[Excerpts from a dataset]
===

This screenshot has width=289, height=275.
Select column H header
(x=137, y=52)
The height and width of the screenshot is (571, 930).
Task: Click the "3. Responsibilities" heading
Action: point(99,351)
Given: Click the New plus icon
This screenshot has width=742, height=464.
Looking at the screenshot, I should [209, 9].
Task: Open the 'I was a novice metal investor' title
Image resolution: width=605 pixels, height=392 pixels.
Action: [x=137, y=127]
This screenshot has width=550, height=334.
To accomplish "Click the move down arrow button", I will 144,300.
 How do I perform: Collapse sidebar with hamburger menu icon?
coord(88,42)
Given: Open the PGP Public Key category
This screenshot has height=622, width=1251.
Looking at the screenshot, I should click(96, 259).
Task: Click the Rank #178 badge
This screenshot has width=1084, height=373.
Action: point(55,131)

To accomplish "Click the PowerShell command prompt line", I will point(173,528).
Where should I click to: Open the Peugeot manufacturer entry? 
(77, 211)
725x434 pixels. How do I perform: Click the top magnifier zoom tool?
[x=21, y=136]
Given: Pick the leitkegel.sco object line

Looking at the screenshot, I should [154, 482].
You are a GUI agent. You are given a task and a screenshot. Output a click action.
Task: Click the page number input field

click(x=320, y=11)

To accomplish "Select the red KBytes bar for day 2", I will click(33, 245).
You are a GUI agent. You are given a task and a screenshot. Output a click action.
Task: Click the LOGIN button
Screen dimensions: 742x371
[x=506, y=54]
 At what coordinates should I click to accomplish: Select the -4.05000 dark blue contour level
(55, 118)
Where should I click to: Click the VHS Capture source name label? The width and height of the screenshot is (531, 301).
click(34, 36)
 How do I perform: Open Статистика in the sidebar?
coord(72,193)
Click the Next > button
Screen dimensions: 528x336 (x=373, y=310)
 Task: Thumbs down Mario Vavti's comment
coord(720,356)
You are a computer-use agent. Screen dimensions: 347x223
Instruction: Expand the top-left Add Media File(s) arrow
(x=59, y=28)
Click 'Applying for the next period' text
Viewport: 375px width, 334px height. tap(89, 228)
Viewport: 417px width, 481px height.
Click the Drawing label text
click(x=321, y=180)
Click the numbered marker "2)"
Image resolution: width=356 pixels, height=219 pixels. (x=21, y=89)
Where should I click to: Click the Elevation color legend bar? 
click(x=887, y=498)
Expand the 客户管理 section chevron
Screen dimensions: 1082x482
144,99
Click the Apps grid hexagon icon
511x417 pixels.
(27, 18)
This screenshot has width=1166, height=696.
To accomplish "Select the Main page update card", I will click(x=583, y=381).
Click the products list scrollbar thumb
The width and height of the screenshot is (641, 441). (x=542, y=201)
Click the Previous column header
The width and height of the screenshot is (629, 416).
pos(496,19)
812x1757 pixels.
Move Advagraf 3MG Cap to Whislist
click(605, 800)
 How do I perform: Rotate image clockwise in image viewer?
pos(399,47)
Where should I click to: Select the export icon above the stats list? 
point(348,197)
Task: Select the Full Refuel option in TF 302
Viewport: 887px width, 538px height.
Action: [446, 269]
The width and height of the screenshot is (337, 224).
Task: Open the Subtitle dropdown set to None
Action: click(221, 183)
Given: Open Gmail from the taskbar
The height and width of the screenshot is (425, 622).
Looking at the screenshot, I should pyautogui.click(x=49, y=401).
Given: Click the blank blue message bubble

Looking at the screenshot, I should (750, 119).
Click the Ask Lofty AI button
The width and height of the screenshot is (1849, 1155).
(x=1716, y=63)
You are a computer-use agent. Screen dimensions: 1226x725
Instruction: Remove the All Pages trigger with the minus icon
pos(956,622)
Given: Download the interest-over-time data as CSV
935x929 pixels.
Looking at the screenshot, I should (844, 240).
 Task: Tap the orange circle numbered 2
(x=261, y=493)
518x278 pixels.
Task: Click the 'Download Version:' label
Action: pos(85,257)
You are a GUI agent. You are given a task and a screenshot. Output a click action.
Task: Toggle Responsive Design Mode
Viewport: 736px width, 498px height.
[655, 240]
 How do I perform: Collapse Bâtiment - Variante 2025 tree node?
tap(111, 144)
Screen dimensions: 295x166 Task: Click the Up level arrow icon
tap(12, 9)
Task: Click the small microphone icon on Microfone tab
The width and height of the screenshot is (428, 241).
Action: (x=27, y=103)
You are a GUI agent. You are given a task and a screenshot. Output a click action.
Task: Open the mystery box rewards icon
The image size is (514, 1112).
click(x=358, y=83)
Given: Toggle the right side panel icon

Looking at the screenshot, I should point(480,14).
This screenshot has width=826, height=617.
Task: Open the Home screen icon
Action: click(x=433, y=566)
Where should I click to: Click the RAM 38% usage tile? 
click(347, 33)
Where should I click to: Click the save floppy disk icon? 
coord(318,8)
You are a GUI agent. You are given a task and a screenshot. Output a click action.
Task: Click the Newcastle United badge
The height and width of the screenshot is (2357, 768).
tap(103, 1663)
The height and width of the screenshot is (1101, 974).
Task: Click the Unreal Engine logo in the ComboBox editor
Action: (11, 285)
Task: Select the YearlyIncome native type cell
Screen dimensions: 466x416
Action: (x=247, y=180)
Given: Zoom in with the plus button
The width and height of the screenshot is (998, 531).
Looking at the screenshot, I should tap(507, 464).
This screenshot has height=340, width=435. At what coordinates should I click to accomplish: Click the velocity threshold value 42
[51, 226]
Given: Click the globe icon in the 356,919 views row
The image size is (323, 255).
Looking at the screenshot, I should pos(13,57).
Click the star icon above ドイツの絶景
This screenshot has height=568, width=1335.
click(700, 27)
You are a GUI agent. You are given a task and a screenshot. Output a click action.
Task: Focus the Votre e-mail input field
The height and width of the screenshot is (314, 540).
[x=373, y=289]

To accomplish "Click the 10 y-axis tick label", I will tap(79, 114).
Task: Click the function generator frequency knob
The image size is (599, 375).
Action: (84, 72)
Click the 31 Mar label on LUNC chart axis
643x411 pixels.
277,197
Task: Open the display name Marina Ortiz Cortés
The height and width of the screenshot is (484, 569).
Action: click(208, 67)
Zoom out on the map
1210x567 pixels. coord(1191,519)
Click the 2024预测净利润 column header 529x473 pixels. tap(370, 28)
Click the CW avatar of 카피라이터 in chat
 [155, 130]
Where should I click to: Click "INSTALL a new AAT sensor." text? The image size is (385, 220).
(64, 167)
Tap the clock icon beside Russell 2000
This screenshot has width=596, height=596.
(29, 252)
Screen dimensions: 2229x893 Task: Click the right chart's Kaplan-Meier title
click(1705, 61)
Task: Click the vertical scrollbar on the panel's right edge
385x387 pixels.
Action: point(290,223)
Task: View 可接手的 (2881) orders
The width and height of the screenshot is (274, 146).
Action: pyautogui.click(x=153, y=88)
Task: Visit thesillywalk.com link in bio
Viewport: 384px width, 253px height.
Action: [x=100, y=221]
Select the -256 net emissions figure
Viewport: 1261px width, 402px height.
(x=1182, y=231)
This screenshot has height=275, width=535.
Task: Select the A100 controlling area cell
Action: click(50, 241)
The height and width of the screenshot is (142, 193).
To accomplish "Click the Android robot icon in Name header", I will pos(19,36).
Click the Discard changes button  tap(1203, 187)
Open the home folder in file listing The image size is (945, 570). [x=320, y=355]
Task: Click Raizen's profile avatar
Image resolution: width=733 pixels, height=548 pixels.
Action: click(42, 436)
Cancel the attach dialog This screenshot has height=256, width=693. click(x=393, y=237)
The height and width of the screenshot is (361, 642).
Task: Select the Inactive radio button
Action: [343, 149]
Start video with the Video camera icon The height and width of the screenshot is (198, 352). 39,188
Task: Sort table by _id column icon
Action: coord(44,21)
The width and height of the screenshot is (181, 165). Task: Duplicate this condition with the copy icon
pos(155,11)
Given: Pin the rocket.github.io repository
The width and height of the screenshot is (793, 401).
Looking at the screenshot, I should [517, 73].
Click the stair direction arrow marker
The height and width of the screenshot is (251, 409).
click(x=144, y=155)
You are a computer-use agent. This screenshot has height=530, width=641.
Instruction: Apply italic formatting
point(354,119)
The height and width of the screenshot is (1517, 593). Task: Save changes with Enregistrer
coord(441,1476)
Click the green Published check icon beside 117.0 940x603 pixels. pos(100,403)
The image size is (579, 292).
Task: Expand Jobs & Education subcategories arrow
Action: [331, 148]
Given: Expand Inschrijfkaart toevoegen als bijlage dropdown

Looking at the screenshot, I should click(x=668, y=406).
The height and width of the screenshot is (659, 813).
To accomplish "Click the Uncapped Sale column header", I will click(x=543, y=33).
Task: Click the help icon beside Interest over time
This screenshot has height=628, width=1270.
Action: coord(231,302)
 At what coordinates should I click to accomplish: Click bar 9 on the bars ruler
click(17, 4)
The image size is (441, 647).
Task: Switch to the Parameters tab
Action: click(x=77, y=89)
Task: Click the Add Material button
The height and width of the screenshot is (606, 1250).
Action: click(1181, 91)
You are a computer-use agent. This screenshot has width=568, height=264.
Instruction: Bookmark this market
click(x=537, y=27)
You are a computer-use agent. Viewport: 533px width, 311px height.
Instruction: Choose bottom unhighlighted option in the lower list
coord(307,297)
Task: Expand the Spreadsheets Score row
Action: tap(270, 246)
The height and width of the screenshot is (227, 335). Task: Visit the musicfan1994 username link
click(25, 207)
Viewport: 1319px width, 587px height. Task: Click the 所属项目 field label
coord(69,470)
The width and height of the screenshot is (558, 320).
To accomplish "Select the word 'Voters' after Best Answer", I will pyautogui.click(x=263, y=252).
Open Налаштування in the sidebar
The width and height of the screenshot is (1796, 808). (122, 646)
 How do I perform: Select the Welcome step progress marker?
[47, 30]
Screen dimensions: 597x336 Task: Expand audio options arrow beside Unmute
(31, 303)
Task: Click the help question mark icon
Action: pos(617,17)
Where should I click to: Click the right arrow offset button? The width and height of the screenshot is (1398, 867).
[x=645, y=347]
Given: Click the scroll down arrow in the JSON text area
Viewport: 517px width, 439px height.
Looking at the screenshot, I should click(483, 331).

===

What to work on
Copy out all lines above holding "over".

Task response
Given: Download the interest-over-time data as CSV
Task: Click the help icon beside Interest over time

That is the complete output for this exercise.